Alcohol promotes CPT1A-induced lipid metabolism disorder to sentinel-regulate acute pancreatitis.

BACKGROUND AND AIMS

Previous studies have confirmed that alcohol can increase the sensitivity of the pancreas to stressors and exacerbate the severity of pancreatitis when excessive alcohol intake is combined with other causes. In the current work, this study attempted to explore how does alcohol regulate cerulein-induced acute pancreatitis, especially before inflammation occurs.

METHODS

Proteomics was performed to analyze the differentially expressed proteins in pancreatic tissues from a rat model of pancreatitis. The metabolite levels in the pancreatic tissue, serum of rats and serum of persons with a history of alcohol consumption were detected by LC‒MS/MS. In the present study the impact of etomoxir (a carnitine palmitoyl-transferase 1A-specific inhibitor) treatment on AR42J cells treated with alcohol and the effect of etomoxir injection on the inflammatory response in an alcohol + cerulein-induced AAP rat model was evaluated.

RESULTS

When treated with the same amount of cerulein, the rats that ingested alcohol presented with more severe pancreatitis. The proteomics results revealed that the fatty acid degradation pathway was closely related to the development of alcoholic acute pancreatitis, and CPT1A exhibited the greatest increase (approximately twofold increase).

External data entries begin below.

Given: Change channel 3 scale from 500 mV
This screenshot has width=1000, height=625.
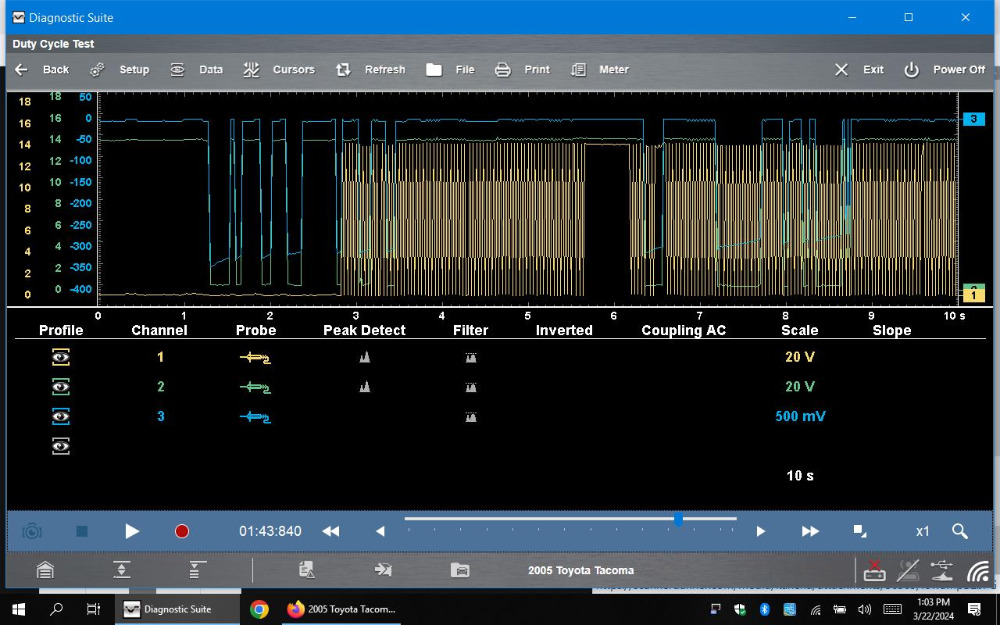Looking at the screenshot, I should coord(800,416).
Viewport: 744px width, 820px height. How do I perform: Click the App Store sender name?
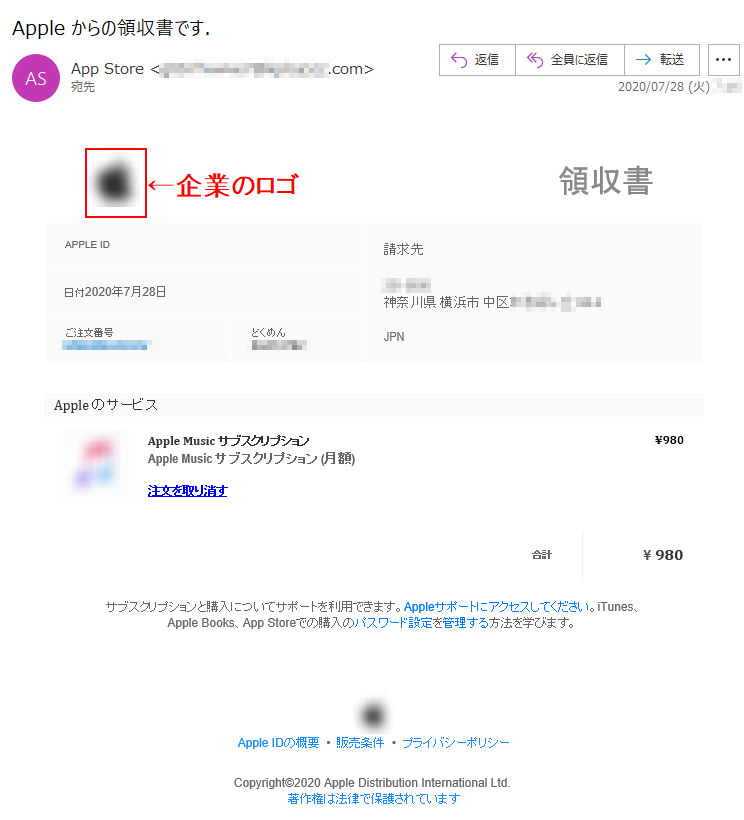[108, 69]
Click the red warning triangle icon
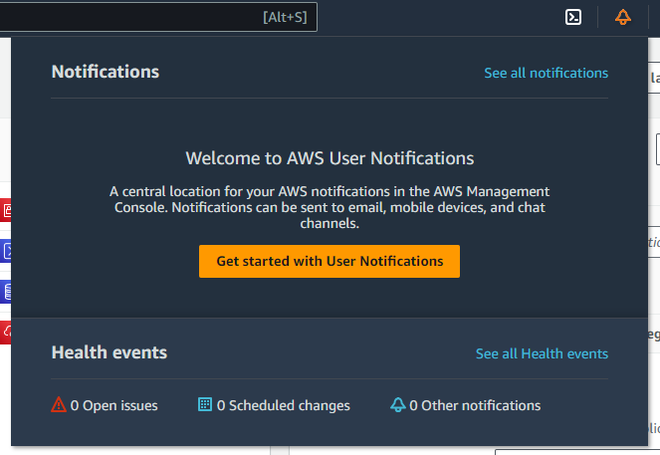Viewport: 660px width, 455px height. coord(59,405)
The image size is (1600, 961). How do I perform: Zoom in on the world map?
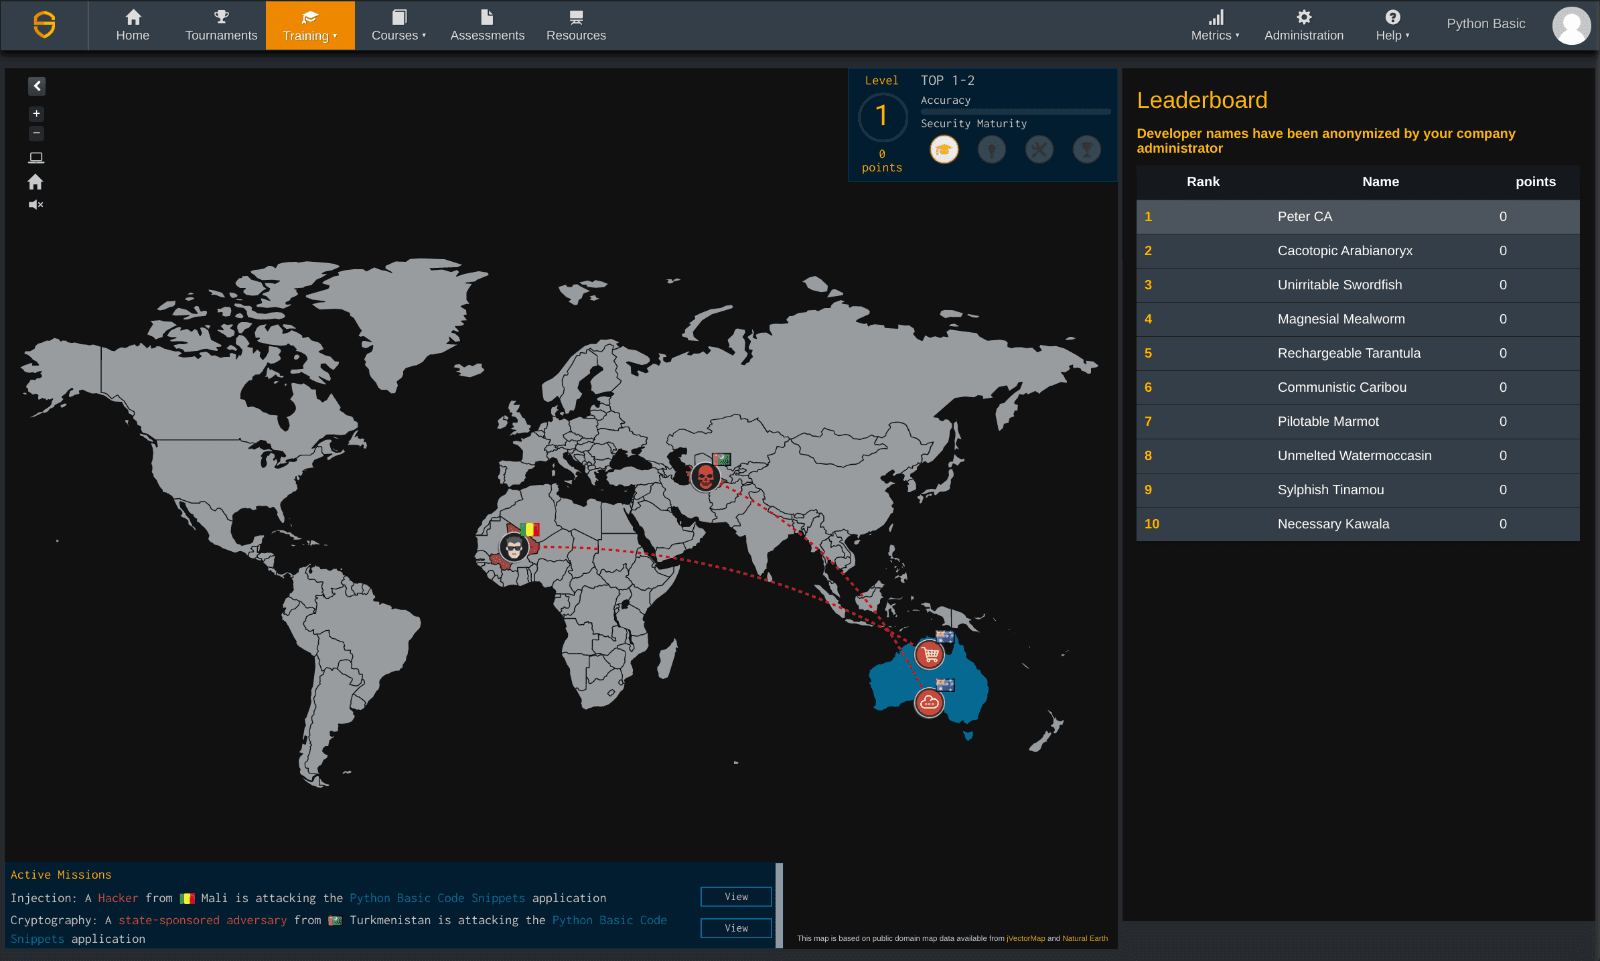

The products (acylcarnitines) of CPT1A were changed in the serum of persons with a history of alcohol consumption. Etomoxir treatment mitigates the influence of alcohol stimulation on the aberrant expression of proteins associated with oxidative stress, increased ROS production, mitochondrial ultrastructural alterations and mitochondrial dysfunction in AR42J cells. Etomoxir injection reduced the inflammatory response in the AAP rat model.

CONCLUSION

Alcohol upregulates CPT1A protein expression in pancreatic tissue, resulting in abnormal lipid metabolism. The products of lipid metabolism, ROS, contribute to mitochondrial ultrastructural alterations and mitochondrial dysfunction. These changes act as sentinel events that regulate acute pancreatitis.